Estratto selezionato
=======

Intervista di Arianna Govoni
In un ambiente che, spesso, preferisce puntare a cose trite e ritrite piuttosto che dare spazio all’innovazione, è bello poter constatare che c’è chi, ancora, sa fare veramente la differenza. È questo il caso dei Kantica, band symphonic metal genovese, fresca di debutto con “Reborn in Aestethics”, uscito per Revalve Records all’inizio di febbraio. Sebbene la band sia ancora giovane, vanta alle spalle numerosi live e una nutrita esperienza nel settore musicale, complici ovviamente le pregresse partecipazioni dei membri nei rispettivi progetti. In occasione della seconda edizione del Milady Metal Fest, abbiamo incontrato per voi la bellissima cantante della band, Chiara Manese, che ci ha raccontato la nascita di questo nuovo progetto, dei prossimi piani in cantiere e, ovviamente, dei cambiamenti che la scena metal ha affrontato negli ultimi anni e che, tuttora, continua ad affrontare.
Ciao Chiara, benvenuta su Femme Metal, è un piacere ospitarti oggi! Come stai?
Chiara: A parte i piedi gonfi e le caviglie da cotechino, è tutto ok. A parte questo, bene. Sono contenta di aver fatto questo festival con i miei ragazzi, Kantica da Genova. Io vengo da Milano, nel dettaglio, anche se non ve ne frega niente. Era soltanto per essere chiari e concisi… e circoncisi, soprattutto! No, ma questo è un altro ambito! Torniamo alla nostra intervista!
Allora, rompiamo subito il ghiaccio e parliamo un po’ dei Kantica. Ti andrebbe di fornirci una piccola biografia della band? Come è nata l’idea di formare una nuova band, vista la militanza di alcuni di voi in altre band?
Chiara: La band nasce, se non sbaglio, nel 2014 e si chiamava Keeper of Time. C’è da dire che io sono entrata nella band soltanto un anno fa, l’anno scorso, ovvero nel 2017; prima di me la band aveva un’altra cantante e aveva prodotto, se non erro, un demo… insomma, aveva fatto un po’ di concerti, aveva aperto ai Masterplan, diciamo che i ragazzi avevano cominciato a fare un po’ di cosette, poi sono arrivata io. I pezzi dell’album erano già stati scritti, mancava solo di registrarli in studio. Io son entrata e sono volata leggiadramente in studio subito a Genova. Detto questo, che dire? Noi proponiamo un symphonic power metal, ognuno di noi vuol cercare di portare una delle proprie influenze. Portiamo delle influenze che possano portare del symphonic sicuramente classico, tipo Epica, ma anche sonorità molto più aggressive, come possono essere i Dimmu Borgir o questi generi un pochettino più estremi, soprattutto nei riff di chitarra. Cerchiamo, quindi, di creare delle sonorità orchestrali molto cariche, molto quasi cinematografiche, accompagnate da un uso della chitarra e anche del groove, quindi basso e batteria, molto, molto ‘extreme’. Cerchiamo di coniugare tutte queste cose a livello prettamente strumentale. Per quanto riguarda la vocalità, io ne uso una un po’ pop e una più lirica, cercando quindi di alternare un po’ gli stili e dare dei colori differenti a seconda di dove, come e quando il brano lo richieda. Personalmente cerco di variare, vocalmente cerco anche di ‘giocare’ il più possibile con i vari stili da voce aggressiva o un falsetto delicato oppure, magari, un lirico pieno perché, alla fine, io ho l’idea che siano questi brani stessi che richiedono varietà, perché avendo così tante influenze anche a livello strumentale, la voce deve andare sulla stessa riga, sulla stessa linea… per cui deve variare il più possibile. Variazione è un po’ il nostro tema base.

=======

Dati estratti
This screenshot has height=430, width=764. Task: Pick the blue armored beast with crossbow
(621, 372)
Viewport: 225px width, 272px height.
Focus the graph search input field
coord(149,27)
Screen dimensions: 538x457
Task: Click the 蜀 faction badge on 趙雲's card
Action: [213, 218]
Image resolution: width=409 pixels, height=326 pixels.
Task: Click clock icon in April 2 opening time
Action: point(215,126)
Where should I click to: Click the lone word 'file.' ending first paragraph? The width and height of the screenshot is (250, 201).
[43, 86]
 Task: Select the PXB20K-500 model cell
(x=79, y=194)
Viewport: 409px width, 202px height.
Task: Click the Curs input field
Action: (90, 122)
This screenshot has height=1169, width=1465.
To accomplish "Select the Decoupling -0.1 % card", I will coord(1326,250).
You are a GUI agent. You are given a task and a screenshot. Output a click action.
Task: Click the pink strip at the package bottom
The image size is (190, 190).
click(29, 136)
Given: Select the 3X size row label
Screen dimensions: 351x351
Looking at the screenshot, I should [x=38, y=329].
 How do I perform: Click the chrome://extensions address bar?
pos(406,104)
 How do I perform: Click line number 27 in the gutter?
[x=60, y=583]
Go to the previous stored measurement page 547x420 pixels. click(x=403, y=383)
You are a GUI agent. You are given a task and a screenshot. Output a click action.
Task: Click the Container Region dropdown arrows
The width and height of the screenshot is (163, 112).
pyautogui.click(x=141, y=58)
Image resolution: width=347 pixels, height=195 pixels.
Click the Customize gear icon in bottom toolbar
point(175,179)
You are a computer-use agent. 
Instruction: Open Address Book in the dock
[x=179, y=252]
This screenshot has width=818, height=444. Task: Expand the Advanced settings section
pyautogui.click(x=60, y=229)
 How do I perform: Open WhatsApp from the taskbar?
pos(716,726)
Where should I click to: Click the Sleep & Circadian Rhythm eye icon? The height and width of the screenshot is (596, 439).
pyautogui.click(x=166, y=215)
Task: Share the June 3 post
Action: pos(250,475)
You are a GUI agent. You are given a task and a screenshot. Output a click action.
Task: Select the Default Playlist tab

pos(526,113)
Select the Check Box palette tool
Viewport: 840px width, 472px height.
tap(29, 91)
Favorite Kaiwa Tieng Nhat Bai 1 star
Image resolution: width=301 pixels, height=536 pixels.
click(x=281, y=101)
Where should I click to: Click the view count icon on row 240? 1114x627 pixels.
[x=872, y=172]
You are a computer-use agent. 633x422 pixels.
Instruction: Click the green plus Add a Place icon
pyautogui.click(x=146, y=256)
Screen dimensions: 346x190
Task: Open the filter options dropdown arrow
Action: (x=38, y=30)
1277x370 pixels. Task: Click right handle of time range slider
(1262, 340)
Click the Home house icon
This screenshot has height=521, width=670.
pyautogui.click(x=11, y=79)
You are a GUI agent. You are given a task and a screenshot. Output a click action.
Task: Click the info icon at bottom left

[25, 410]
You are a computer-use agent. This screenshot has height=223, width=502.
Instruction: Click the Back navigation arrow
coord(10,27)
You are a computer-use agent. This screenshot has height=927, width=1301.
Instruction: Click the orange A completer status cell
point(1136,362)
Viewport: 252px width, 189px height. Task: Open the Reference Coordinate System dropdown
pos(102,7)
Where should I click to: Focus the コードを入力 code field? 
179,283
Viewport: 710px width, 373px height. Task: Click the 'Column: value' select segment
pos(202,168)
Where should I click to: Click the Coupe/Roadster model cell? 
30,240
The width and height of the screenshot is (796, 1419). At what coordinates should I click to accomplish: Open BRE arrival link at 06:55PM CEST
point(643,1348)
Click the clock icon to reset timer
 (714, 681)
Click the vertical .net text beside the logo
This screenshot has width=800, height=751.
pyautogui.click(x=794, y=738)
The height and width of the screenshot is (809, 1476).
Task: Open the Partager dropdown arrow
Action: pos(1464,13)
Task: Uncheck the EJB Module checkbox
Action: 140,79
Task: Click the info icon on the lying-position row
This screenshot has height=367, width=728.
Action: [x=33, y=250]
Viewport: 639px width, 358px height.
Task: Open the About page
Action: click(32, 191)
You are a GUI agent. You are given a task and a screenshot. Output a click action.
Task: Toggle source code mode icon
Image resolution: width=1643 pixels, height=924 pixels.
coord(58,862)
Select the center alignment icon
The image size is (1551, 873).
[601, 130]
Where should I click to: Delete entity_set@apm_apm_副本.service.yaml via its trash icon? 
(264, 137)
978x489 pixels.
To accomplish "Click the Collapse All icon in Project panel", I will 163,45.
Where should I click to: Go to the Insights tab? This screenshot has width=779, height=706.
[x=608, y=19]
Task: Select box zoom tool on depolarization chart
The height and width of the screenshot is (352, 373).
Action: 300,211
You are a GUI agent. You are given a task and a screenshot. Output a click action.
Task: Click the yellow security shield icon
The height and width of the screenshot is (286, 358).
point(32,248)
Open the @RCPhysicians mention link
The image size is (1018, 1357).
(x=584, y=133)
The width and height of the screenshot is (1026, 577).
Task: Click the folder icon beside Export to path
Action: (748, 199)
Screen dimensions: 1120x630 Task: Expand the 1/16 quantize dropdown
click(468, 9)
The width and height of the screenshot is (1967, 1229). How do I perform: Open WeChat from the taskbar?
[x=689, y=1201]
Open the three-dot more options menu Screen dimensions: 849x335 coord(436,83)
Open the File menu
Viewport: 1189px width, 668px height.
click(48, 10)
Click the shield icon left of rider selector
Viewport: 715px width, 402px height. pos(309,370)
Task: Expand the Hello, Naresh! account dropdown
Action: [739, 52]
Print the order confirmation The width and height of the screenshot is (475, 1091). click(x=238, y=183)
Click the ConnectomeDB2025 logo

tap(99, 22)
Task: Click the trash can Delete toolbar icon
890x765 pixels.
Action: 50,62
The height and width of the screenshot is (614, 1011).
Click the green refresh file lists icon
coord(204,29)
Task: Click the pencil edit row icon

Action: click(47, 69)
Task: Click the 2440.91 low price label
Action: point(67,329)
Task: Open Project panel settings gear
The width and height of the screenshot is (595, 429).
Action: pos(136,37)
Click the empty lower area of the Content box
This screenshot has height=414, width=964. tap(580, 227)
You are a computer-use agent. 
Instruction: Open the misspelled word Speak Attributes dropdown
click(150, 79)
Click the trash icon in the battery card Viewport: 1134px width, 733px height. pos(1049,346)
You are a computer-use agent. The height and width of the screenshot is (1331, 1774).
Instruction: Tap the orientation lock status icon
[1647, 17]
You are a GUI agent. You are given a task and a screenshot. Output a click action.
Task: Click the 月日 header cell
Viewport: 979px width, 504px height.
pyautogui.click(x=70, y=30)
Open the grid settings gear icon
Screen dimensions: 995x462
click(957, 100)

=======

Lavoro richiesto
• a. Nell'intervista ai Kantica, con quale nome è nata la band nel 2014?
• b. Continua l'intervista ai Kantica a partire dalla sua ultima frase.

Risposte ai compiti
• a. Keeper of Time.

• b.
È da poco uscito per la Revalve Records il vostro debut album, “Reborn in Aestethics”. Quale tipo di accoglienza ha avuto dal pubblico?
Chiara: Siamo piuttosto contenti di questa uscita. L’accoglienza viene comunque data da quello che è stato l’esito delle varie recensioni che al 98% andavano dal 6 sino al 9/10. Devo dire che sono andate molto bene. Non me lo aspettavo! Da un debut album non ti aspetti mai che ci sia un exploit, dato che la band deve comunque conoscersi, i ragazzi devono conoscersi tra loro, soprattutto i nuovi arrivati come me; nonostante tutto, ho avuto degli esiti molto positivi! Devo dire che è stato accolto molto bene, ecco!
Come dicevo pocanzi, quasi tutti voi avete alle spalle esperienze diverse con differenti band: ad esempio, Andrea milita negli Skeletoon, tu Chiara hai avuto il tuo percorso con i Pursuing The End e via discorrendo. Il vostro percorso e quindi le vostre esperienze pregresse hanno influito sulla composizione del materiale di questo debut album? Cosa vi ha influenzato nella composizione del disco?
Chiara: Diciamo che ognuno porta qualcosa: ad esempio, magari Andrea porta un riff di chitarra, il tastierista porta una serie di linee di orchestrazione, è molto bravo. Devo dire che in questo è molto bravo! Ognuno porta un qualcosa e poi da lì ci costruiamo qualcosa sopra. Ognuno porta la sua a livello strumentale, magari può essere la volta del chitarrista, o la volta del tastierista, magari non c’è una persona sola che fa questa cosa come spesso accade che può essere un bene o un male. È comunque una questione di gusti, diciamo che noi, in questo modo, ci troviamo benissimo per cui continua così, ecco!
Devo dire che, a parte essere stata colpita dalla vostra proposta musicale, questo metal sinfonico dalle tante sfaccettature, poiché come dicevo giusto due secondi fa, conosco alcuni di voi a causa dei propri percorsi fatti con le rispettive band, devo dire che la mia attenzione è anche stata catturata dalla copertina del disco. Potresti illustrarcela?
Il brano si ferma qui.